#### Problem:
Quote word for word the lines starting at the line with "Task: Click the" and ending at the final line of the entries. Leave out any pictures.

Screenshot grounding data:
= = = = = = =

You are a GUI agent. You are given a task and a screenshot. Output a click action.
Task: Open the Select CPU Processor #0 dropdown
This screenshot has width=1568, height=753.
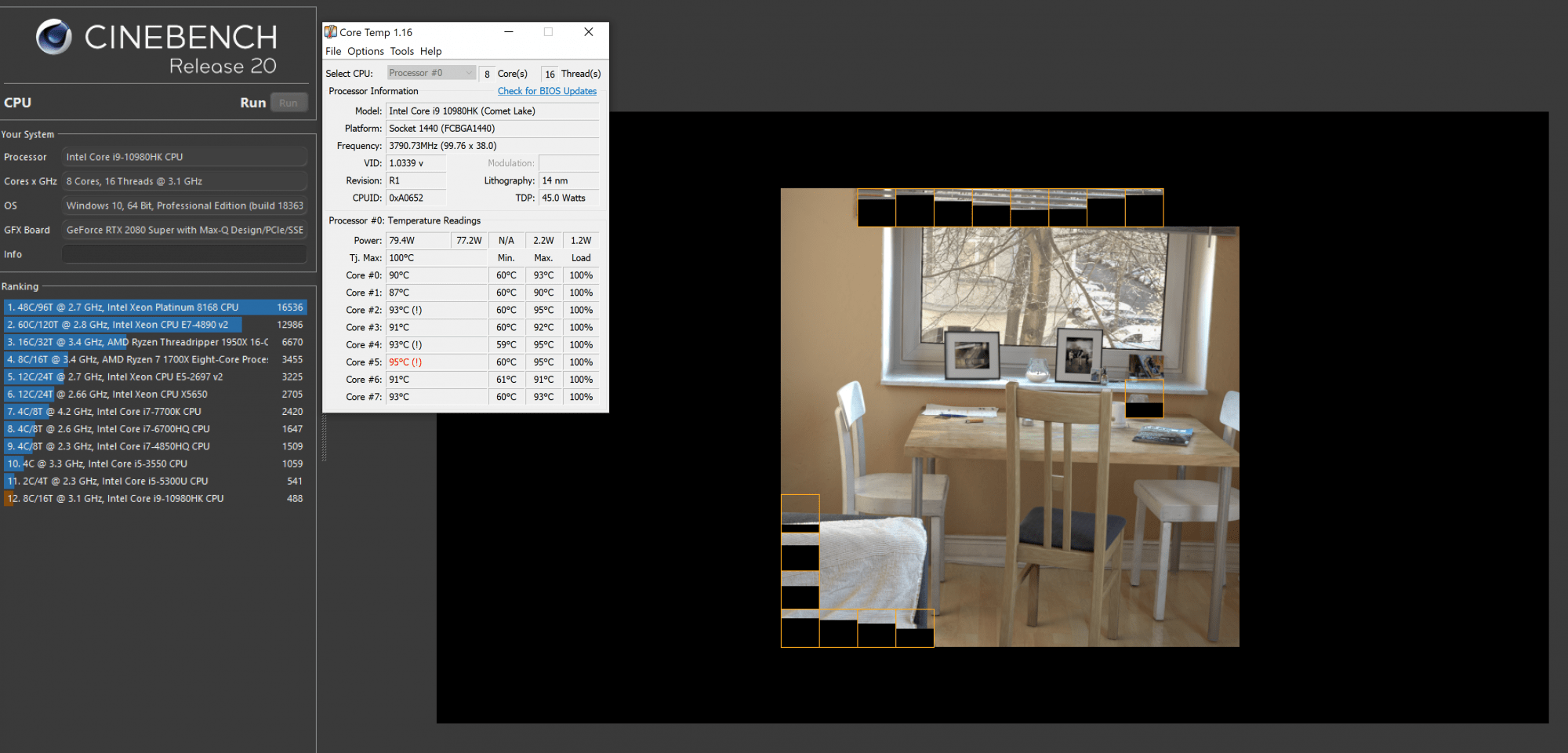[x=431, y=73]
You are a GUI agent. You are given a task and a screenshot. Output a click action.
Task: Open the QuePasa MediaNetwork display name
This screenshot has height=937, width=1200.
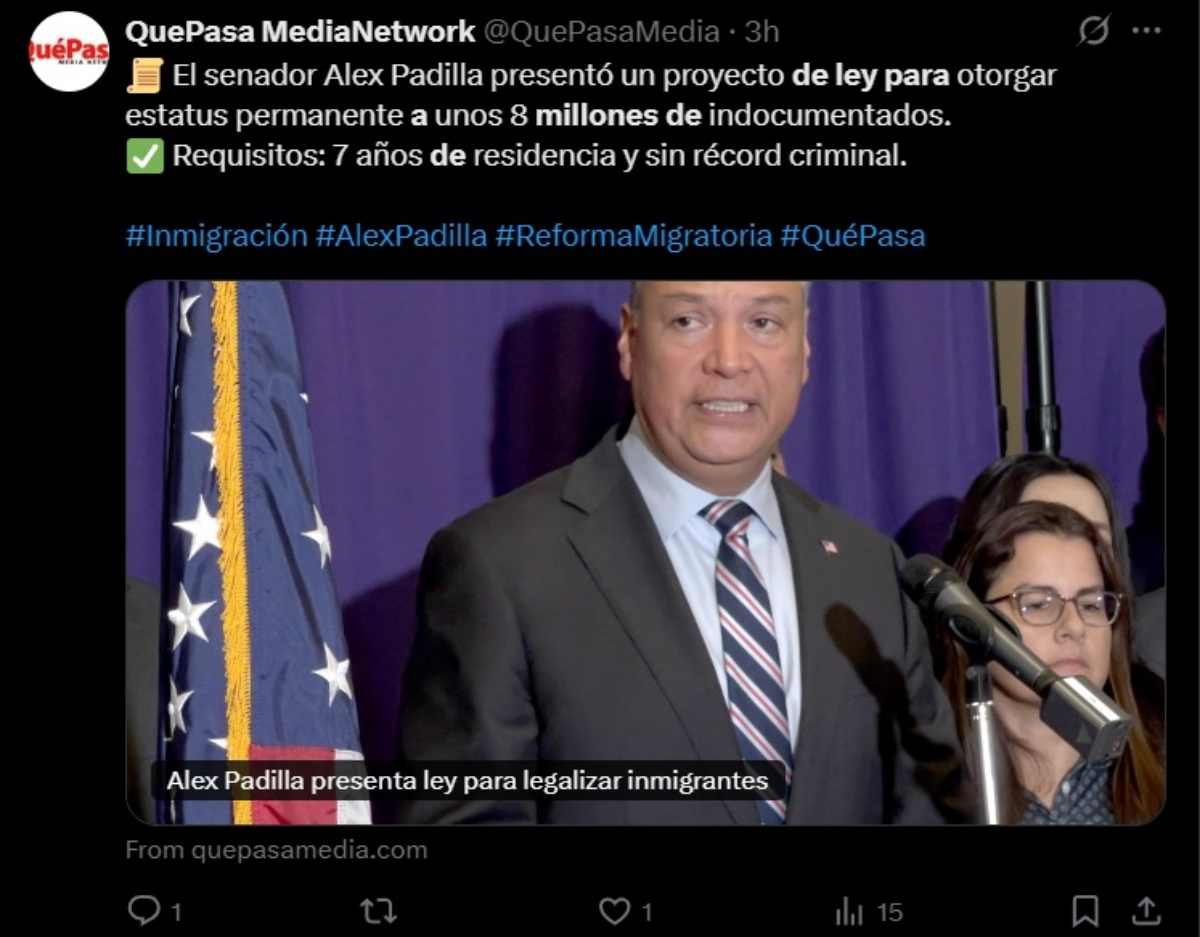pos(300,32)
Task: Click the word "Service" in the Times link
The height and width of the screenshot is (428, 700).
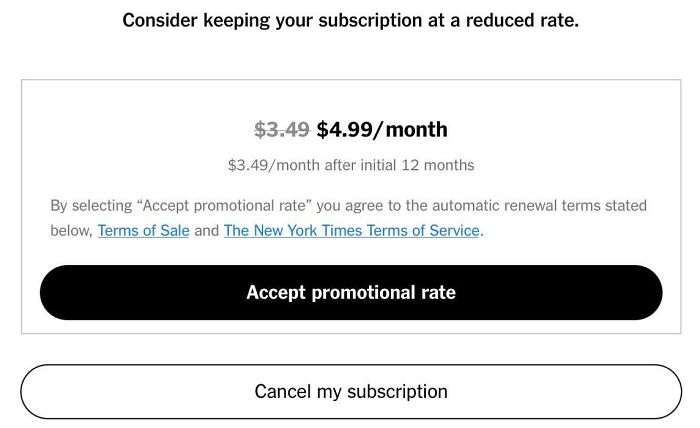Action: click(x=454, y=231)
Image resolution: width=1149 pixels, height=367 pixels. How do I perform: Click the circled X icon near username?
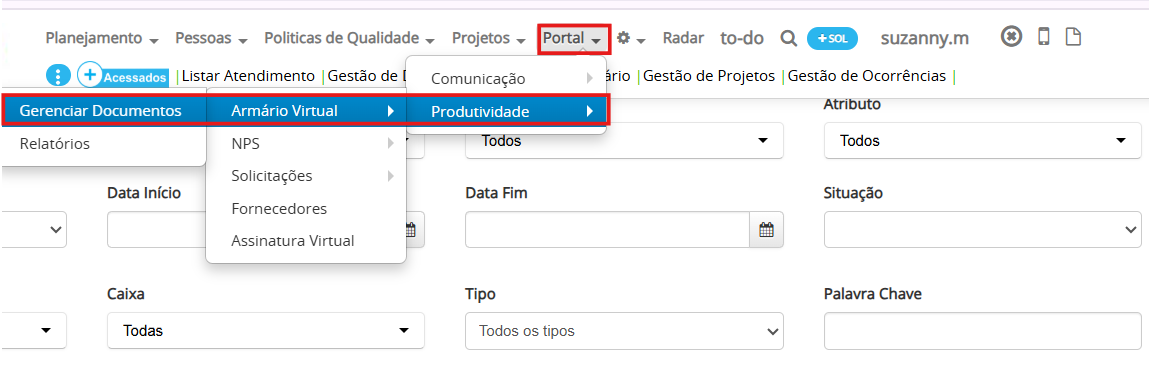[1011, 37]
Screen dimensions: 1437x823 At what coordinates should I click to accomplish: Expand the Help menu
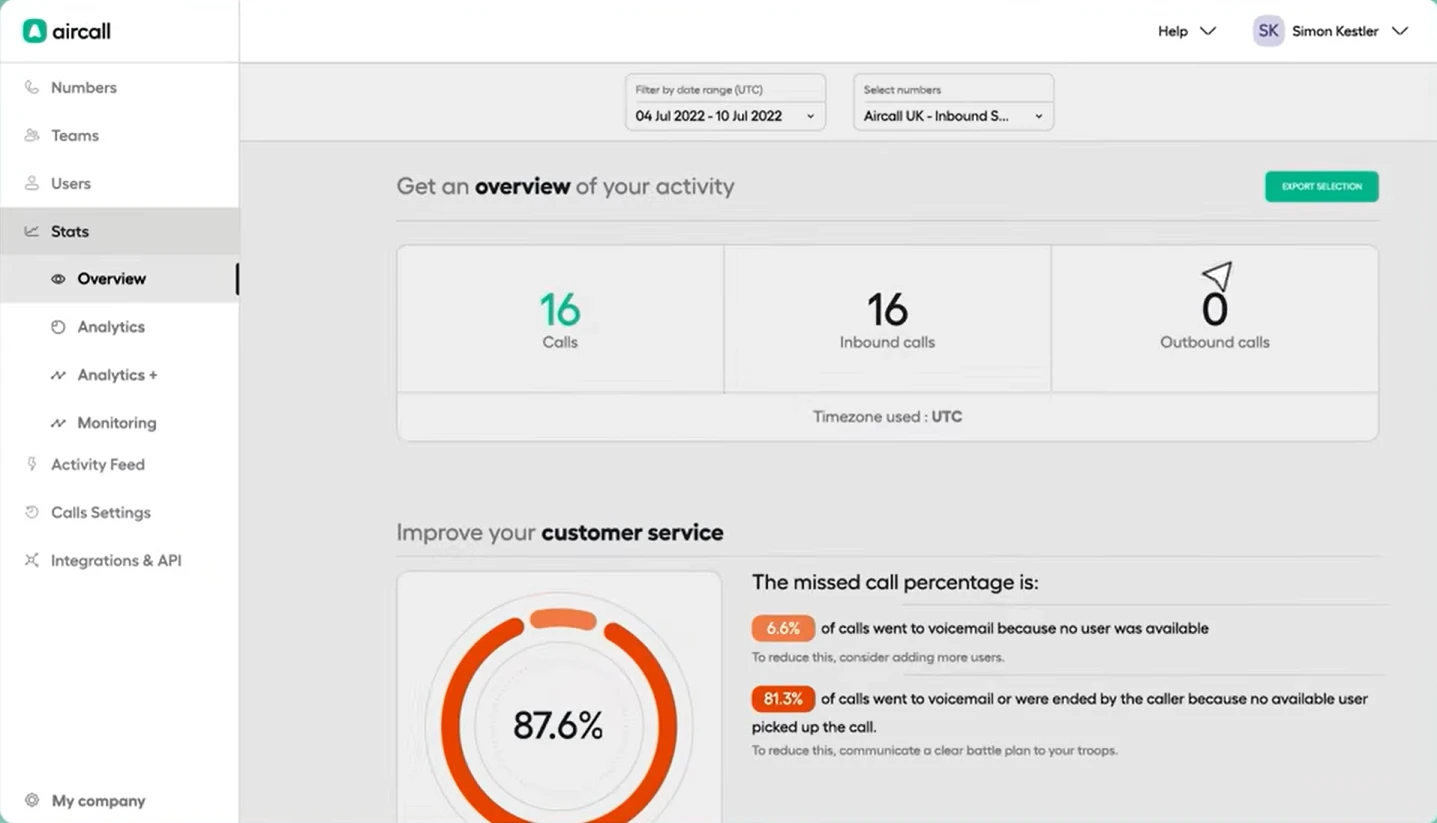coord(1186,31)
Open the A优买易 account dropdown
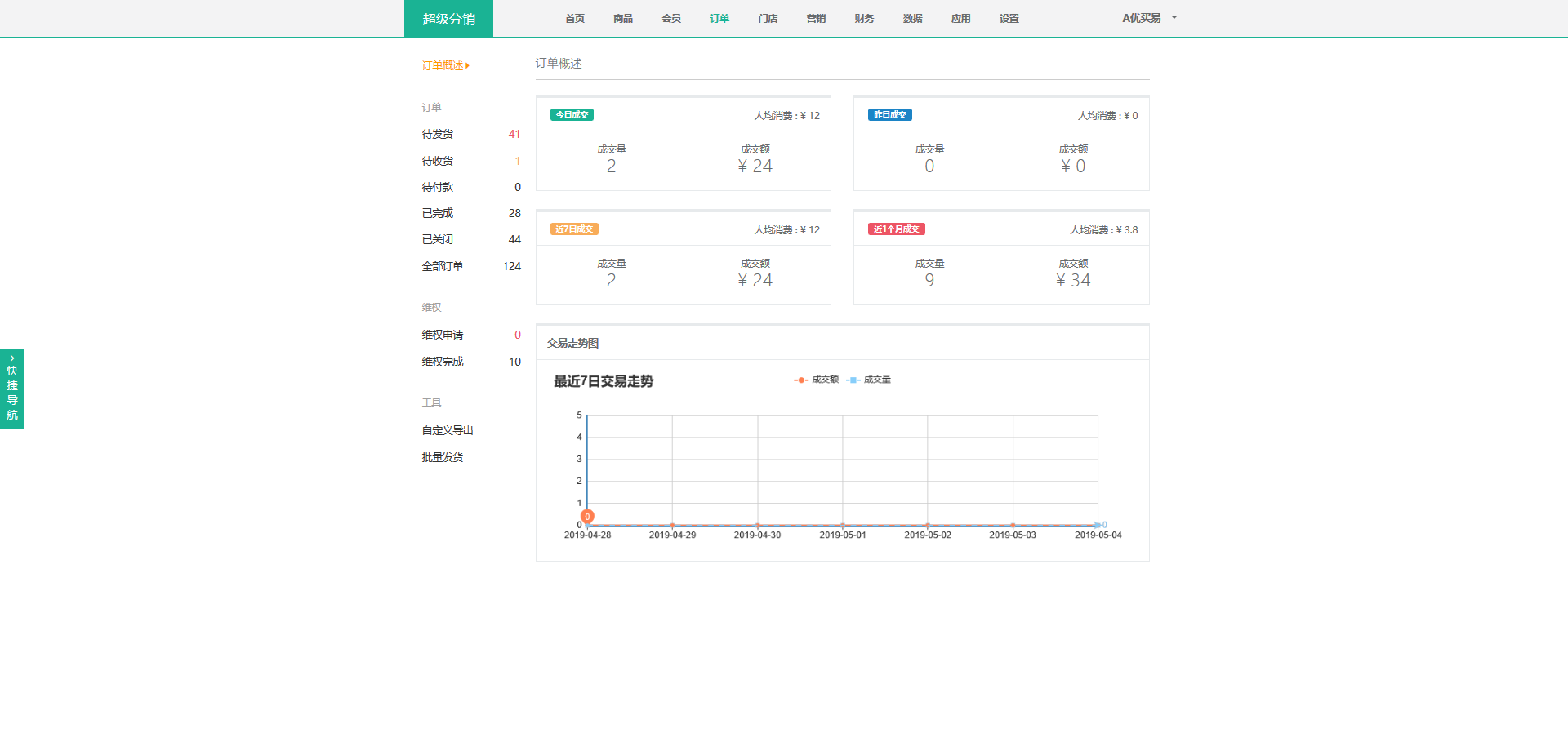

= = = = = = =

#### Output:
Task: Click the word "Service" in the Times link
The height and width of the screenshot is (428, 700).
Action: click(x=454, y=231)
Image resolution: width=1149 pixels, height=367 pixels. How do I perform: Click the circled X icon near username?
[1011, 37]
Screen dimensions: 1437x823 At what coordinates should I click to accomplish: Expand the Help menu
coord(1186,31)
Open the A优买易 account dropdown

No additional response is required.